▸ GOAL OF THE EXERCISE
Set out exactly every line of the entries below, starting at the line that holds "You are a computer-use agent. 802x425 pixels." and stopping after the line that holds "Instruction: Lock audio track 1".

▸ DATASET CONTENT
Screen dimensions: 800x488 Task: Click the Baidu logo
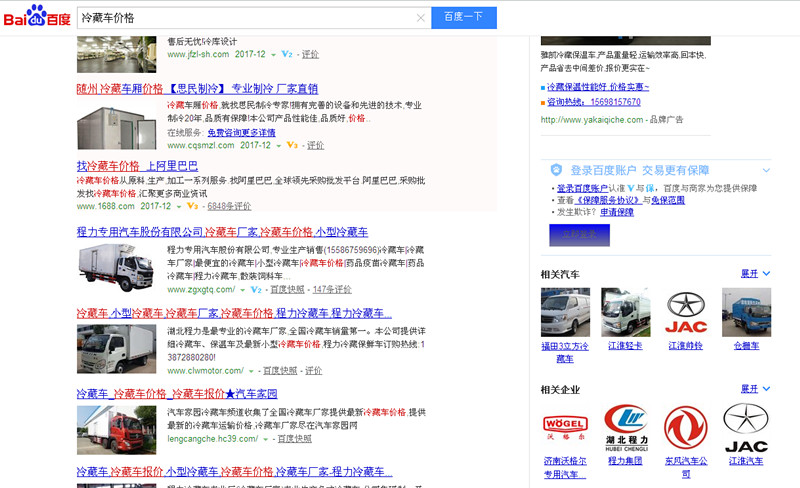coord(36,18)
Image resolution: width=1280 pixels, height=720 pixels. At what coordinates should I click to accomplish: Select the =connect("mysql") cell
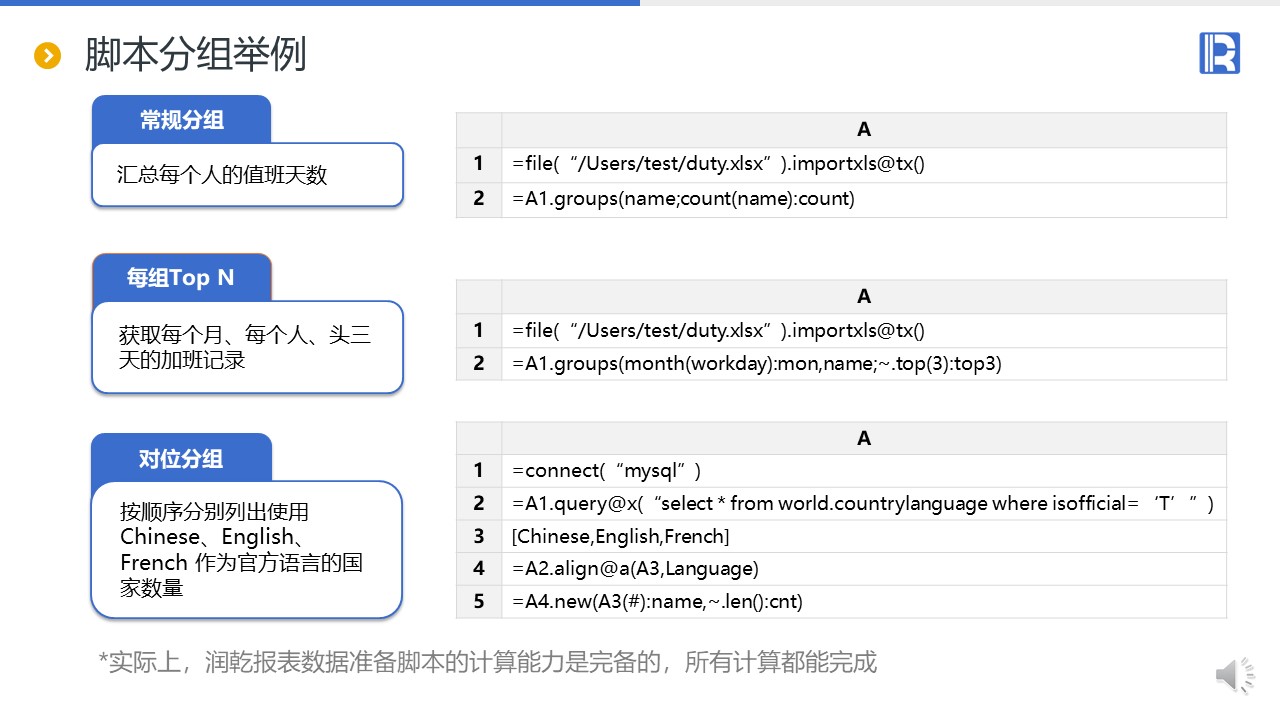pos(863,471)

...

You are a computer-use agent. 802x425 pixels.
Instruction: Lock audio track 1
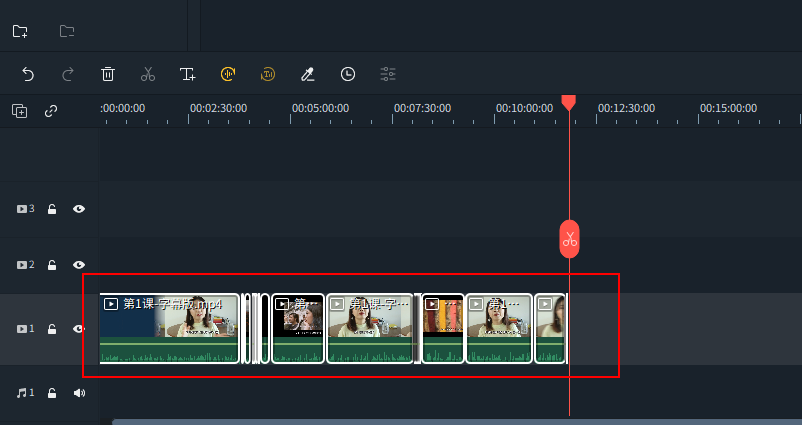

▸ RESULT OF THE EXERCISE
You are a computer-use agent. 802x425 pixels.
Instruction: Lock audio track 1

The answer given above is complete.